A Guerra de Canudos – Das calúnias à destruição

Analisando a História brasileira podemos encontrar, como que perdida entre os véus do tempo, a destruição de uma cidade que alguma analogia tem com o ódio injusto e criminoso do mundo em relação aos eleitos de Cristo.

Se fôsseis do mundo, o mundo vos amaria como sendo seus. Como, porém, não sois do mundo, mas do mundo vos escolhi, por isso o mundo vos odeia” (Jo 15, 19). Quão duras parecem essas palavras do Divino Mestre! Aquele que opta pelo caminho da justiça, da vida segundo Deus, tem de suportar o terrível peso do ódio em torno de si.

E isso não é de hoje. Trata-se de coisa muito antiga. Como bem se destila de uma das epístolas de São João, esse ódio atravessa os séculos, desde o justo Abel até os nossos dias. Com efeito, Caim cometeu o primeiro fratricídio “porque suas obras eram más, ao passo que as do seu irmão eram justas” (I Jo 3, 12).
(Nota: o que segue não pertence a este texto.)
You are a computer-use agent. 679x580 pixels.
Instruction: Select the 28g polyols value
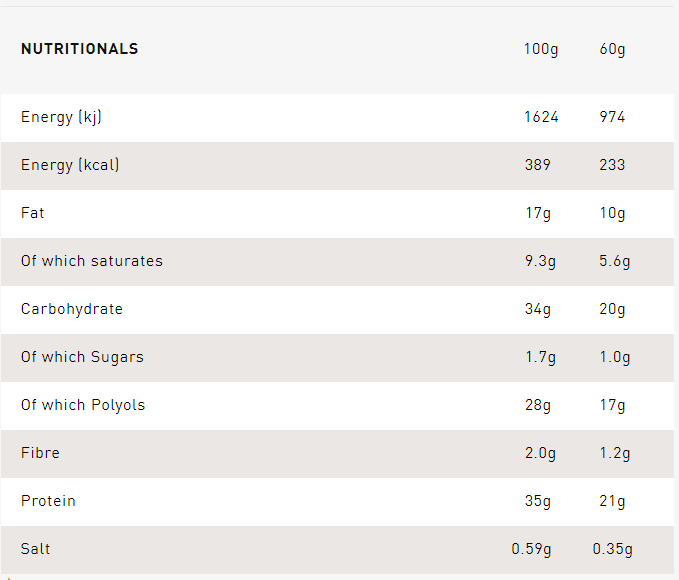[x=537, y=405]
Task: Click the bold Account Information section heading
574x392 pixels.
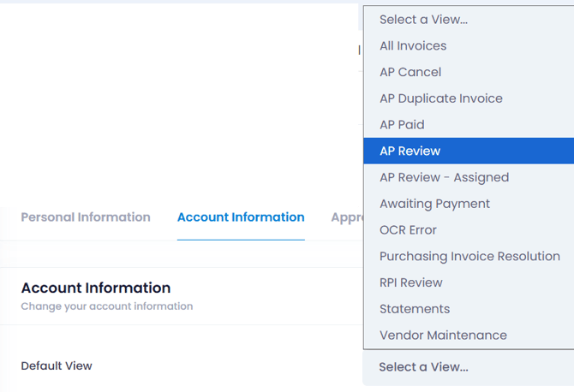Action: 96,288
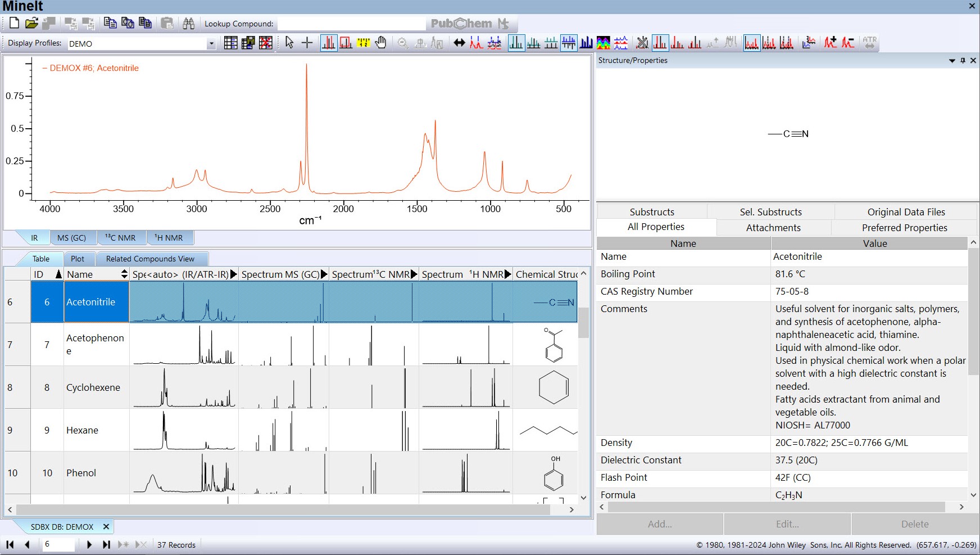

Analisando a História brasileira podemos encontrar, como que perdida entre os véus do tempo, a destruição de uma cidade que alguma analogia tem com esse ódio injusto e criminoso por parte do mundo.

Um líder natural

Por sua capacidade e pela sinceridade de seus atos, Antônio Conselheiro era um líder nato
Retrato de Antônio Conselheiro publicado no Jornal “O Frivolino”, em fevereiro de 1897

Antônio Vicente Mendes Maciel, cognominado o “Conselheiro” – homem de tez clara, alto, magro, idoso, de cabelos e barbas respeitáveis, metido numa túnica de tecido rude, apoiado em um grosso cajado –, ao constatar o florescimento da cidade de Canudos, sua obra-prima, nela via de alguma maneira o corolário da trajetória de sua vida.

Nascido em 1828, na então Província do Ceará, perdeu seus pais quando ainda jovem. Já na idade adulta, alguns anos após ser abandonado pela esposa, passou a construir igrejas e cemitérios para ganhar a vida. Devido à sua capacidade e à sinceridade de seus atos, no contato com o povo começou a ser tido como confidente e líder natural. Segundo afirma o famoso historiador de Canudos, Euclides da Cunha,1 o Conselheiro dominava aquela gente sem o querer.

Tal sentimento não fez senão crescer ao longo dos mais de trinta anos em que ele peregrinou pelo Nordeste, até sua instalação em Canudos, no ano de 1893.

O sertão nos tempos do Conselheiro

Não eram bons os tempos em que vivia o Conselheiro, e o povo necessitava de ajuda. Após a proclamação da república, o estado da Bahia encontrava-se envolto em inúmeras disputas partidárias, fosse por questões políticas, fosse por interesses pessoais das autoridades. Tal era o abuso, diz-se, que os sertanejos temiam mais a polícia do que os bandidos…2

Infelizmente também o clero deixava a desejar. É triste a situação das ovelhas quando seus pastores estão longe de se identificar com Jesus Cristo e, nos lugares em que passou Antônio Maciel, não faltaram os sacerdotes que se imiscuíam em assuntos terrenos, a ponto de pôr em perigo, talvez até físico, as próprias ovelhas. Apenas para ilustrar, mencionemos o exemplo de um pároco, Olympio Campos, que, metido até o pescoço em querelas políticas, comandou um conjunto de criminosos em 1895… O mal proceder das autoridades concorreu para minguar a confiança que o povo lhes tinha.

A cidade de Canudos

Nessa conjuntura, a ação do Conselheiro ia em sentido oposto. Desiludido com a vida e bem ciente da realidade que o circundava, passara a proteger os mais necessitados e a promover uma existência justa. Por força de sua influência, começou a atrair um grande séquito atrás de si. Em busca de paz, resolveu recolher-se numa fazenda abandonada da Bahia, à beira do Rio Vaza-Barris. Iniciava-se assim a cidade de Belo Monte, mais conhecida como arraial de Canudos, que rapidamente passou a ser um dos maiores povoados do estado à época, acolhendo quase vinte e cinco mil almas…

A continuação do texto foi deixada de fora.